Comprendre le vieillissement grâce au biomimétisme

Bien que l’hypothèse de Magalhães puisse ne pas avoir d’implications immédiates pour la géroscience, elle peut nous aider à comprendre le paysage de la longévité dans le règne animal, y compris chez les humains.

Une des directions de pointe en géroscience consiste à adapter les mécanismes favorisant la longévité observée chez les animaux pour les humains.

L’hypothèse du « goulot d’étranglement de la longévité des mammifères » pourrait éclairer les forces évolutives qui ont façonné la manière dont les mammifères ont vieilli au cours de millions d’années. Alors que nous voyons les humains parmi différentes espèces qui font partie des animaux les plus longtemps vivants, il existe de nombreux reptiles et autres animaux qui ont un processus de vieillissement beaucoup plus lent et montrent des signes minimes de sénescence tout au long de leur vie. Certains des premiers mammifères ont été contraints de vivre au bas de la chaîne alimentaire et ont probablement passé 100 millions d’années, à l’époque des dinosaures, à évoluer pour survivre grâce à une reproduction rapide. Cette longue période de pression évolutive a un impact sur la manière dont nous, les humains, vieillissons. / J.P de Magalhães

Annexe : précisions lexicales et approfondissements

Géroscience et géroscientifiques

Les géroscientifiques sont des chercheurs (souvent biologistes) qui pensent que s’attaquer au vieillissement permettra d’obtenir des résultats bien meilleurs en matière de santé que de s’attaquer aux maladies individuelles une à une. Ils cherchent donc un moyen de corriger les effets du vieillissement plutôt que de soigner les maladies qui touchent les personnes vieillissantes. Le terme « géroscience » a été popularisé par Felipe Sierra, l’ancien chef de la division de biologie du vieillissement aux National Institutes of Health des États-Unis, qui a récemment été embauché pour être le directeur scientifique de la fondation Hevolution.

Pléiotropie antagoniste

La pléiotropie antagoniste se base sur la théorie de l’accumulation des mutations, élaborée par le prix Nobel de médecine Peter Medawar, un Britannique. Selon cette théorie, le vieillissement survient à cause des mutations génétiques délétères. Cependant, les effets de ces mutations ne se manifestent qu’après un certain âge situé après la période pendant laquelle la reproduction se fait normalement, de sorte que la sélection naturelle ne pourrait éliminer les gènes, qui se transmettent ainsi de génération en génération, entraînant le vieillissement, puis la mort, des personnes ayant ces gènes. Il y a une accumulation des mutations délétères. Cette théorie est, aujourd’hui, toujours en vigueur (source).

Epigénétique

L’épigénétique est un domaine de la biologie qui étudie comment l’environnement et les comportements peuvent affecter la manière dont nos gènes fonctionnent. Imaginez que votre ADN est comme un livre de recettes. Toutes vos recettes (gènes) sont écrites dans ce livre, mais cela ne signifie pas que vous allez cuisiner tous les plats tout le temps.
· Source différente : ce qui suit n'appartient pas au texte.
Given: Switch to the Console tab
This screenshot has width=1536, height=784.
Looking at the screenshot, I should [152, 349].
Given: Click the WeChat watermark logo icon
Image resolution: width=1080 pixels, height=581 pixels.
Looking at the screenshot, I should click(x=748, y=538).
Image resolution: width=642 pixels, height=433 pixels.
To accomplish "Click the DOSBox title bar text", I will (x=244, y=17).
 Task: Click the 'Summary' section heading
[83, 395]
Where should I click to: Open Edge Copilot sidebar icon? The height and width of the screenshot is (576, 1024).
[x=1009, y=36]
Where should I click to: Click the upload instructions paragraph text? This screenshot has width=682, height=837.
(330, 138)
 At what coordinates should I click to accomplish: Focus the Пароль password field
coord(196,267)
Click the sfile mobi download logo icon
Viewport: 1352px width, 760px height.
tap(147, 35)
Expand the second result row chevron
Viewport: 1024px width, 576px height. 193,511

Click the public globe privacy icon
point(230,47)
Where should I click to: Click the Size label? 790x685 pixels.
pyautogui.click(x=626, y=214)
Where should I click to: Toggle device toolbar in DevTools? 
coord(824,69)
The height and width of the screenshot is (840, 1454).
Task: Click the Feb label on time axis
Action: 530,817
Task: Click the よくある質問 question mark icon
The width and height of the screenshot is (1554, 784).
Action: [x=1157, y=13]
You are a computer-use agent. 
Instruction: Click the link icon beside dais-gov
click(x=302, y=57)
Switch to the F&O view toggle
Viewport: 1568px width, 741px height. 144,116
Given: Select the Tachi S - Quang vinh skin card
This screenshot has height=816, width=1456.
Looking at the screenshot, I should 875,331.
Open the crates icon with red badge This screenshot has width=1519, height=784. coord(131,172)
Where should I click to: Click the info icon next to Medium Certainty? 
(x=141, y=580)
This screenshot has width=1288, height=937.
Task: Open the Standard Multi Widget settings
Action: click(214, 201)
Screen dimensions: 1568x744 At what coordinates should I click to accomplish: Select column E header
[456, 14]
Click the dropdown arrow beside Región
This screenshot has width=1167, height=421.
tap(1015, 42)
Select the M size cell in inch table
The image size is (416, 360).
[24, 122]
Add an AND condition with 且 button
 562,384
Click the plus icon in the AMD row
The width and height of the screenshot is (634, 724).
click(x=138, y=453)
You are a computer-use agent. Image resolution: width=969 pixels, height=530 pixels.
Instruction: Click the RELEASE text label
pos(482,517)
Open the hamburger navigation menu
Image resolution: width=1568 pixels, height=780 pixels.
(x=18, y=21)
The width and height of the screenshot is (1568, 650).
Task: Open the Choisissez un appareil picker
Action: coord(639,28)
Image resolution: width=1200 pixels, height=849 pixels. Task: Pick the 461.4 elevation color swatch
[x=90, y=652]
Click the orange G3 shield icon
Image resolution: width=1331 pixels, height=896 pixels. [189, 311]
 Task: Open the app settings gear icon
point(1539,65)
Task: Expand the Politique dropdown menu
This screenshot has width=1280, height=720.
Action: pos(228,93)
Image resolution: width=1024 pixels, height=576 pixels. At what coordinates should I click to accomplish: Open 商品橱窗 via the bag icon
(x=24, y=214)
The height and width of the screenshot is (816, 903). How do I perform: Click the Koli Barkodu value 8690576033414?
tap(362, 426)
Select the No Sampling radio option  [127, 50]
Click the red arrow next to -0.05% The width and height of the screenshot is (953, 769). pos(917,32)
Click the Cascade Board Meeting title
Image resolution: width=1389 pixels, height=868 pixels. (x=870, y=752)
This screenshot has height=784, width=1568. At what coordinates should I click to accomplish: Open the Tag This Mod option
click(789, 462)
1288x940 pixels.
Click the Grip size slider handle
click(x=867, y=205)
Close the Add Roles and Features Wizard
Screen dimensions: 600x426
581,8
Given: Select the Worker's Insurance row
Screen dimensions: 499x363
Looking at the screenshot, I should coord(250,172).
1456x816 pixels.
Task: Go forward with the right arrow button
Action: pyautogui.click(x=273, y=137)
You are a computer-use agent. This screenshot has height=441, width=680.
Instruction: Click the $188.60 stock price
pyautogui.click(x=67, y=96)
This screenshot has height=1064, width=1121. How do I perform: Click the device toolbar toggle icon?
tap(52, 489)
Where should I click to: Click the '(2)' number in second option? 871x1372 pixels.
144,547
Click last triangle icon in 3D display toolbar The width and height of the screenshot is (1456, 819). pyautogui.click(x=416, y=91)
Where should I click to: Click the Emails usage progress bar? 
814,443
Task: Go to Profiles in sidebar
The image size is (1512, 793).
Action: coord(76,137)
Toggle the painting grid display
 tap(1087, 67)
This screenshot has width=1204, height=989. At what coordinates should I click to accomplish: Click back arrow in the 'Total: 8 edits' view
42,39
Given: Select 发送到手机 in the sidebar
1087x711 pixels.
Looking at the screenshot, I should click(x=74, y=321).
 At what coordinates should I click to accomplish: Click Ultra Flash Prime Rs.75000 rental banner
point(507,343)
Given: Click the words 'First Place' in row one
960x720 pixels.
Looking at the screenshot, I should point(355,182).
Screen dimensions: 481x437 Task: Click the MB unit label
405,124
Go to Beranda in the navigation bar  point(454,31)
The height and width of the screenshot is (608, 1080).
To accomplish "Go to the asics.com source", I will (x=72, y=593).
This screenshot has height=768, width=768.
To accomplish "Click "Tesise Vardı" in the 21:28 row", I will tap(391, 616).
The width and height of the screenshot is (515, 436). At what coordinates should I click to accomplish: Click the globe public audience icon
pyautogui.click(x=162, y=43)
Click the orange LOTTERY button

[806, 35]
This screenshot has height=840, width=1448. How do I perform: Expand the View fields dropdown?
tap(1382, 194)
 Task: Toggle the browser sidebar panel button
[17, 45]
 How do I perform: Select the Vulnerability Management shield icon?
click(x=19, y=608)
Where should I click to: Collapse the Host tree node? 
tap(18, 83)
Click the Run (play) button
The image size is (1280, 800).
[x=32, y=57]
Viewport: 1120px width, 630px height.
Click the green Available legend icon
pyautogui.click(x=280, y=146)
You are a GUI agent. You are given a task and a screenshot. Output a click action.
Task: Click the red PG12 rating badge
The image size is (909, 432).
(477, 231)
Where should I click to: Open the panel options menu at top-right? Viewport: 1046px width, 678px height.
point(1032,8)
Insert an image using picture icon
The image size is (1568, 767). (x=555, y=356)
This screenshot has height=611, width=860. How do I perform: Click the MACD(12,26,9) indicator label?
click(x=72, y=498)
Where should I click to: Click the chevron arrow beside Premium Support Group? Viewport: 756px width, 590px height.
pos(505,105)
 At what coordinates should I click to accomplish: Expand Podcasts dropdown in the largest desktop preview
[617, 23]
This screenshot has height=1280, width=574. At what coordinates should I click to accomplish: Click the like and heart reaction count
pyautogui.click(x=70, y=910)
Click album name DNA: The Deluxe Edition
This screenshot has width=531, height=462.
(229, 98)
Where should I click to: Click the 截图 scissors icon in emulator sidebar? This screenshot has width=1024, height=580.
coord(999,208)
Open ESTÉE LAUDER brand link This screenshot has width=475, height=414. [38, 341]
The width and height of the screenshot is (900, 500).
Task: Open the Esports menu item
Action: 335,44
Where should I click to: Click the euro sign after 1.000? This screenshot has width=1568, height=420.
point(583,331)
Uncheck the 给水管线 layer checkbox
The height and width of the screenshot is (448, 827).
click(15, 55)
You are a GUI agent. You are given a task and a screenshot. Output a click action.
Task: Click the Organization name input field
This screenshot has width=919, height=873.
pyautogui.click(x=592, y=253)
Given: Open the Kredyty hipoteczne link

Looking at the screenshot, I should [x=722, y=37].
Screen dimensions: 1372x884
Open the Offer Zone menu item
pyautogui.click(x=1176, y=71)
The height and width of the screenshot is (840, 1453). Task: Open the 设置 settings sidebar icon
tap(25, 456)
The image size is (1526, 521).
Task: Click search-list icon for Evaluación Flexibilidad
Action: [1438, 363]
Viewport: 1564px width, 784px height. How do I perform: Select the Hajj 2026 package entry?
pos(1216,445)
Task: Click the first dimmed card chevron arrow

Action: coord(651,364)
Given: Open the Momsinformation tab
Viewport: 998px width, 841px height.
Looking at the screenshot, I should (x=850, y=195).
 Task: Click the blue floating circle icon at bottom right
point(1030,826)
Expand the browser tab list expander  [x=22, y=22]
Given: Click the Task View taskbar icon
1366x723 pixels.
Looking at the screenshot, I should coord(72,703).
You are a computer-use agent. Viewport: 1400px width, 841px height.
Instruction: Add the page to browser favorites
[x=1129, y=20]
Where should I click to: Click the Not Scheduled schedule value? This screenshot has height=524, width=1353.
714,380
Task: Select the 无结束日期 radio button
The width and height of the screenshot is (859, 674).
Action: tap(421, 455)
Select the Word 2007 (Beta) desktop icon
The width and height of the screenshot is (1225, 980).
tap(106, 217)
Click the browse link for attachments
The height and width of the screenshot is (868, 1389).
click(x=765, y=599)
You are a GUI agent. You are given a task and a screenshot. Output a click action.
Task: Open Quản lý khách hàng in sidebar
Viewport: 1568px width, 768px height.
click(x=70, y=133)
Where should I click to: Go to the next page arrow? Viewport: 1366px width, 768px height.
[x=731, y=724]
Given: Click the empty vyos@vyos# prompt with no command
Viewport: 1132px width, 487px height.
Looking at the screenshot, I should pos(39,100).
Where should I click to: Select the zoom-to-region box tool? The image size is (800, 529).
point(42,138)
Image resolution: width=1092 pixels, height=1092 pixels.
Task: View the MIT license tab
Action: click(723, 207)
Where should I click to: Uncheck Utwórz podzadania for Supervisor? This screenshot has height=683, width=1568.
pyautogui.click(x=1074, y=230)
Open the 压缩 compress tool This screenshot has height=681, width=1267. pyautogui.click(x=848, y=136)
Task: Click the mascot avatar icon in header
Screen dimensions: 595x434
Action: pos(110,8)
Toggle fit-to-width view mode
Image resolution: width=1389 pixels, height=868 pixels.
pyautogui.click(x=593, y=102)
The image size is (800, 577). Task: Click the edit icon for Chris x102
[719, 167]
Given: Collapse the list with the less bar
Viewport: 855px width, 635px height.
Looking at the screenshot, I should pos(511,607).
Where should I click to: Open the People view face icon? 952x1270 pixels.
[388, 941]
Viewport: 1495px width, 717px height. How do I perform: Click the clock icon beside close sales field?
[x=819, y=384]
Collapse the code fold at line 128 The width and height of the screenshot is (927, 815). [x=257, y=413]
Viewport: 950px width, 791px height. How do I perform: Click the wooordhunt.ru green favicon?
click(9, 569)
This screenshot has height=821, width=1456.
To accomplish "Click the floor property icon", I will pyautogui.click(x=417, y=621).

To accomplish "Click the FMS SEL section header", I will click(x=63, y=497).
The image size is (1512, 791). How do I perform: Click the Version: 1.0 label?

L’épigénétique, c’est comme des marque-pages ou des notes écrites dans les marges qui indiquent quelles recettes sont à préparer pour un dîner donné ou quelles modifications apporter à une recette. Ces marque-pages et notes ne changent pas les recettes elles-mêmes, mais elles influencent lesquelles vous utilisez et comment vous les utilisez.

Ces modifications « épigénétiques » peuvent se produire en réponse à des choses comme votre alimentation, votre niveau de stress, et votre exposition à des polluants. Certaines de ces modifications peuvent être temporaires, mais d’autres peuvent durer plus longtemps et peuvent même être transmises de génération en génération. C’est fascinant parce que cela signifie que nos choix et notre environnement peuvent avoir un impact sur le fonctionnement de nos gènes sans changer la séquence de l’ADN lui-même.